### Requirements
Format the entries, from the line containing "For every named" through the end of the entries, as a Markdown table with the columns Row and Entry line, omitting blank lines and leaving the pictures out.

### Provided records
···
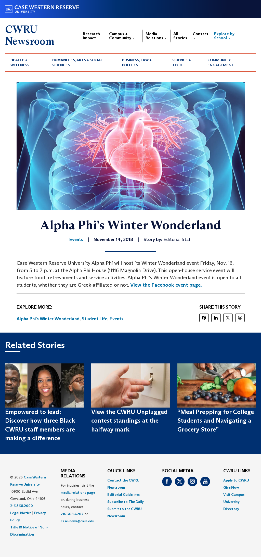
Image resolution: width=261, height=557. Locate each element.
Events (116, 319)
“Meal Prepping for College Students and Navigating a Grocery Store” (215, 420)
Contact (200, 35)
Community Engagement (220, 62)
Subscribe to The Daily (125, 501)
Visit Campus (233, 494)
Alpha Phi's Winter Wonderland (48, 319)
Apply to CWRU (236, 480)
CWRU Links (237, 471)
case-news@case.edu (77, 521)
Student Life (94, 319)
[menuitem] (26, 62)
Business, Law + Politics (137, 62)
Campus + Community (122, 35)
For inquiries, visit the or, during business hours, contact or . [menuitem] (78, 503)
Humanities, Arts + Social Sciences (77, 62)
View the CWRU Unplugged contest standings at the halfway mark (129, 420)
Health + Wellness (19, 62)
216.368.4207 (72, 514)
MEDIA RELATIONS (73, 474)
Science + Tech (181, 62)
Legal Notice (20, 513)
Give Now (231, 487)
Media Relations (156, 35)
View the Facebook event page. (166, 285)
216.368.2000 (21, 505)
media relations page (78, 492)
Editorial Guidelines (123, 494)
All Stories (180, 35)
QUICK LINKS (121, 471)
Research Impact (91, 35)
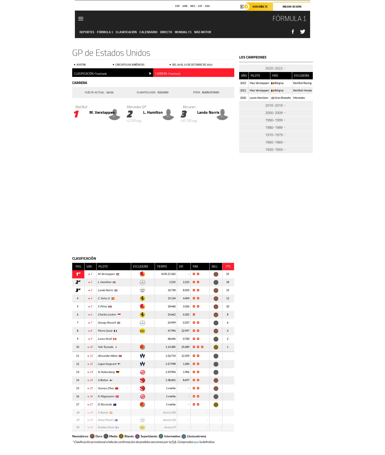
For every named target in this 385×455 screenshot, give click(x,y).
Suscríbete (260, 6)
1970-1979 (276, 134)
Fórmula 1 (105, 32)
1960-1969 (276, 142)
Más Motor (202, 32)
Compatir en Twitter (303, 32)
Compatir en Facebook (293, 32)
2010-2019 (276, 105)
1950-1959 (276, 149)
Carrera (175, 72)
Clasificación (112, 72)
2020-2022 (276, 68)
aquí (196, 441)
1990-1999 (276, 120)
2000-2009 (276, 112)
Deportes (87, 32)
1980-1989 (276, 127)
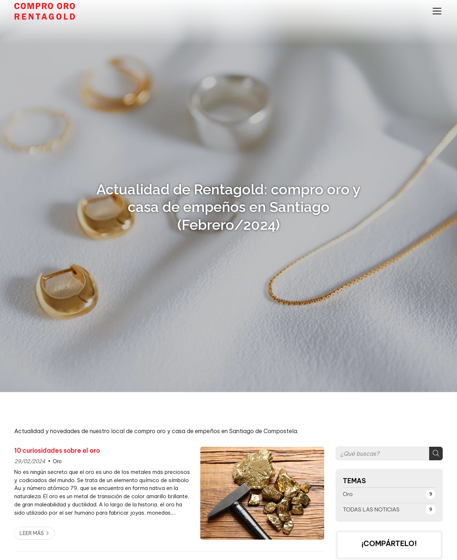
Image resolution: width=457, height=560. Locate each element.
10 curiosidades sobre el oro (57, 451)
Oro (57, 461)
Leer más (32, 533)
···
### Reply
| Row | Entry line |
|---|---|
| 1 | For every named target in this 385×455 screenshot, give click(x,y). |
| 2 | Suscríbete (260, 6) |
| 3 | 1970-1979 (276, 134) |
| 4 | Fórmula 1 (105, 32) |
| 5 | 1960-1969 (276, 142) |
| 6 | Más Motor (202, 32) |
| 7 | Compatir en Twitter (303, 32) |
| 8 | Compatir en Facebook (293, 32) |
| 9 | 2010-2019 (276, 105) |
| 10 | 1950-1959 (276, 149) |
| 11 | Carrera (175, 72) |
| 12 | Clasificación (112, 72) |
| 13 | 2020-2022 (276, 68) |
| 14 | aquí (196, 441) |
| 15 | 1990-1999 (276, 120) |
| 16 | 2000-2009 (276, 112) |
| 17 | Deportes (87, 32) |
| 18 | 1980-1989 (276, 127) |
| 19 | Image resolution: width=457, height=560. Locate each element. |
| 20 | 10 curiosidades sobre el oro (57, 451) |
| 21 | Oro (57, 461) |
| 22 | Leer más (32, 533) |